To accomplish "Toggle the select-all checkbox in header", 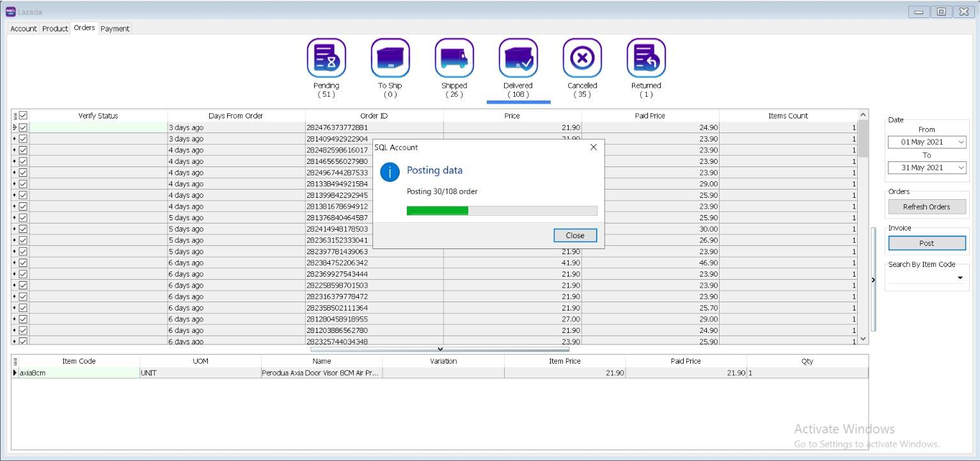I will click(23, 116).
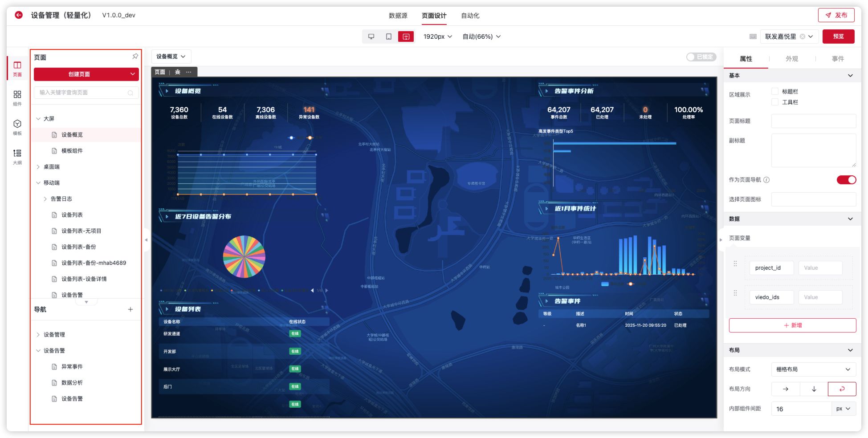
Task: Pin the 页面 panel with pin icon
Action: pyautogui.click(x=135, y=57)
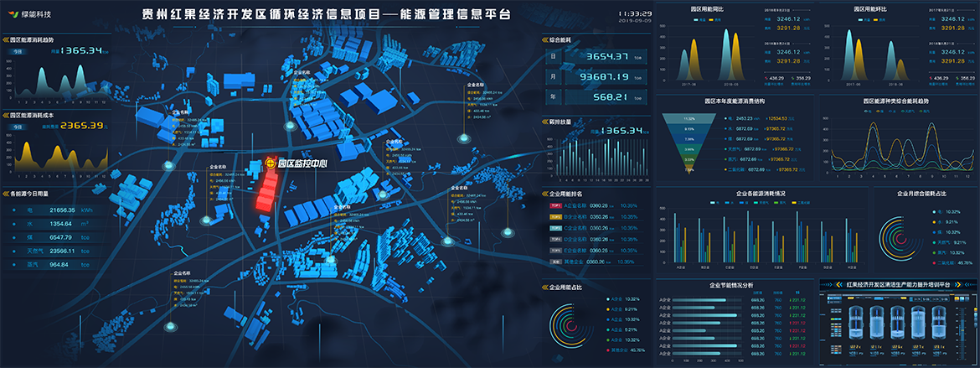Viewport: 980px width, 368px height.
Task: Select the 今日 pill in 园区能源消耗成本
Action: click(x=18, y=127)
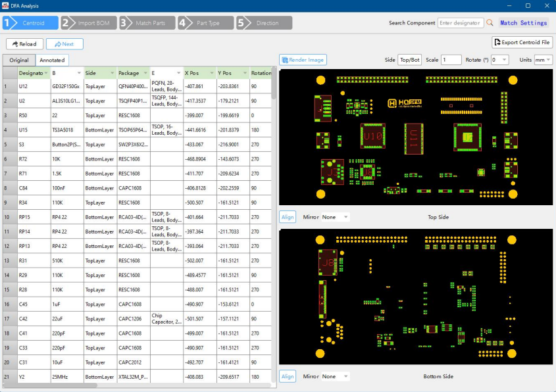Expand Bottom Side Mirror dropdown
The width and height of the screenshot is (556, 392).
(335, 377)
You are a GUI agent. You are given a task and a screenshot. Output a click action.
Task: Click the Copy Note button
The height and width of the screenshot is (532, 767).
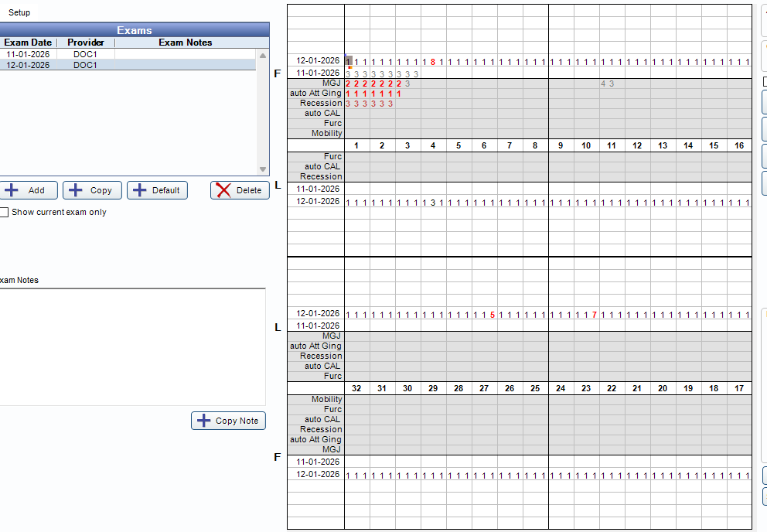tap(228, 421)
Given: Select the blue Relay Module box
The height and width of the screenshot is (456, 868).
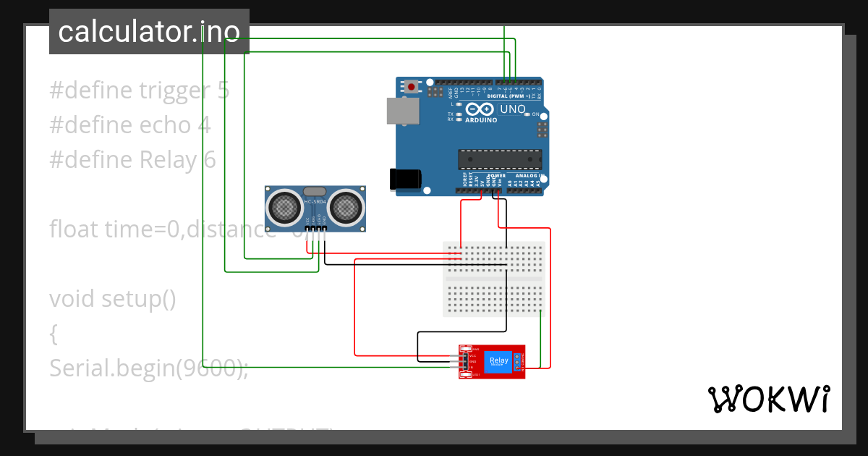Looking at the screenshot, I should 498,361.
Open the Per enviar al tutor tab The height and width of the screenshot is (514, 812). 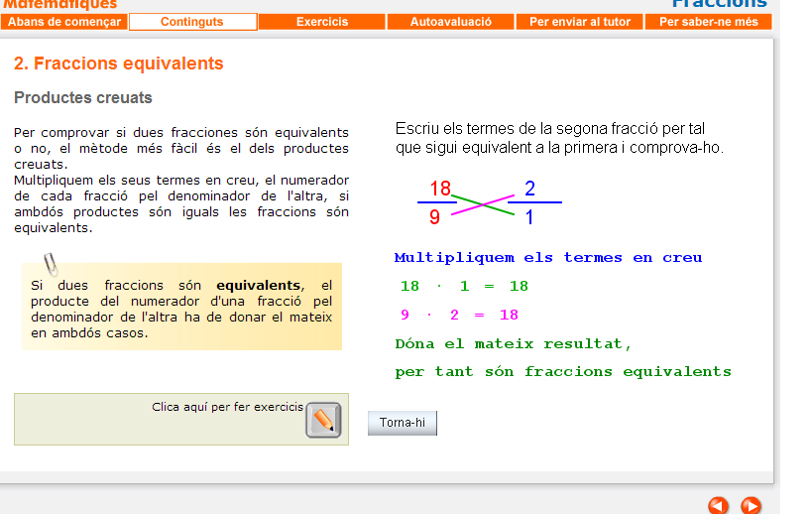point(579,22)
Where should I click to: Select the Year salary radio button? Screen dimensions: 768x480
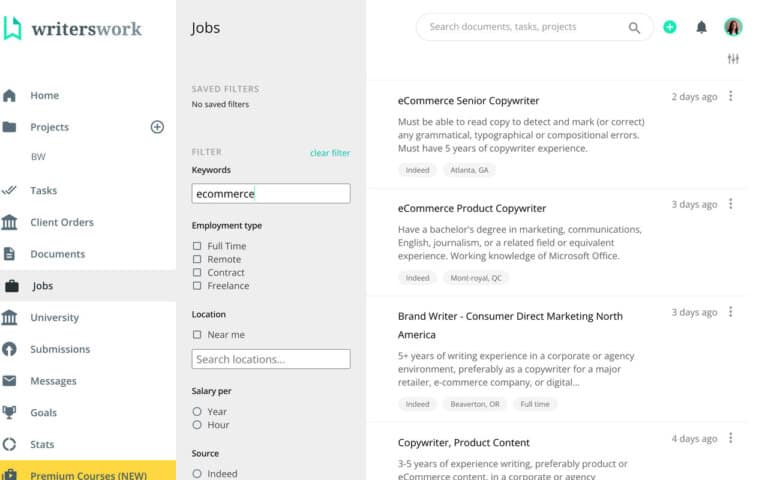pos(197,412)

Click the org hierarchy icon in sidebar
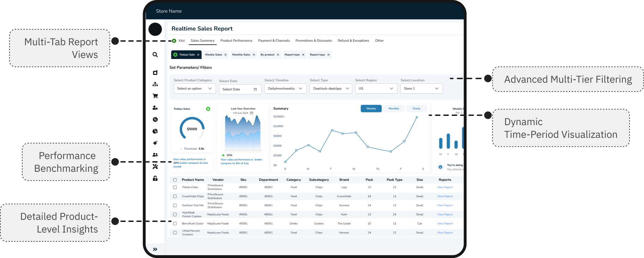click(x=155, y=84)
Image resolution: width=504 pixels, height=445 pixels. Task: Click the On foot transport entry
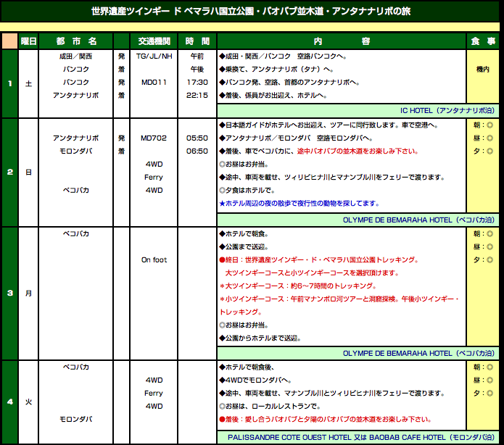coord(154,259)
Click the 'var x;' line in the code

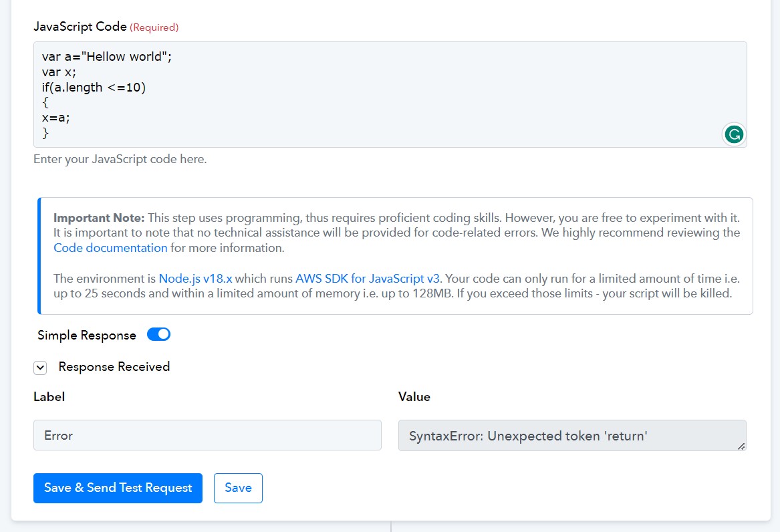(x=59, y=72)
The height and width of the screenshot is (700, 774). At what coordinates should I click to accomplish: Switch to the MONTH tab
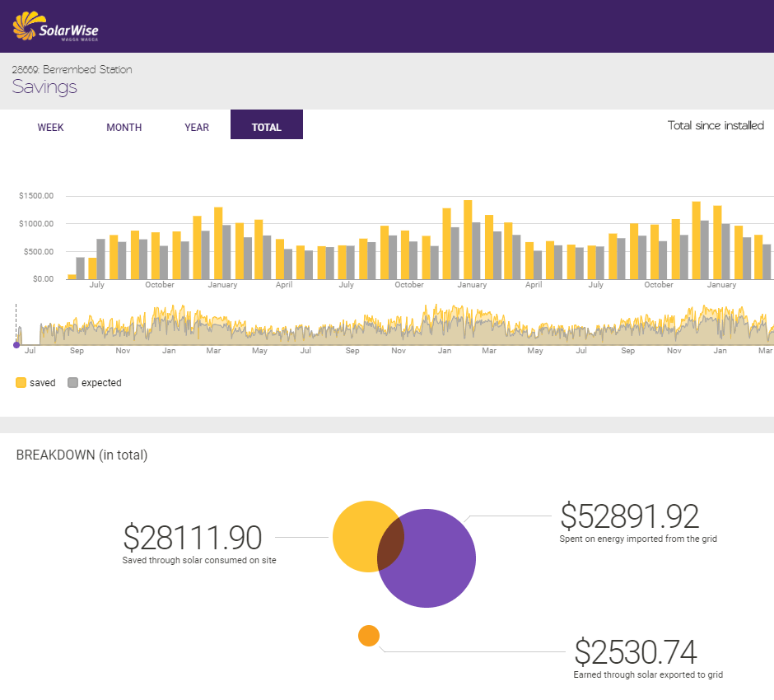tap(124, 128)
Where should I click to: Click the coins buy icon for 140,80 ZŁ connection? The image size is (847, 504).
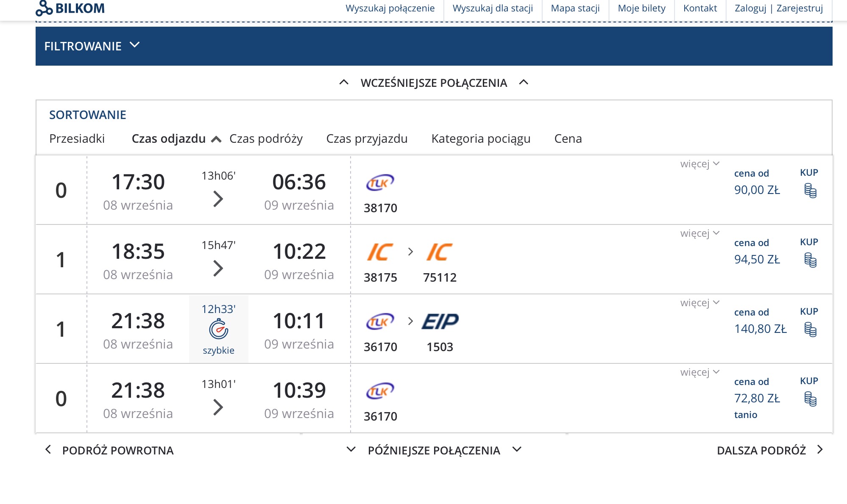tap(810, 330)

= = = = = = =

Problem requirements:
Starting where a line contains "Click the org hierarchy icon in sidebar" and finishing at the last line above, set down every line exactly as it reads, with no pictures.

Reply to the exercise:
Click the org hierarchy icon in sidebar
click(x=155, y=84)
Image resolution: width=504 pixels, height=445 pixels. Task: Click the On foot transport entry
coord(154,259)
Click the 'var x;' line in the code

(x=59, y=72)
The height and width of the screenshot is (700, 774). At what coordinates should I click to accomplish: Switch to the MONTH tab
tap(124, 128)
Where should I click to: Click the coins buy icon for 140,80 ZŁ connection? The image size is (847, 504).
tap(810, 330)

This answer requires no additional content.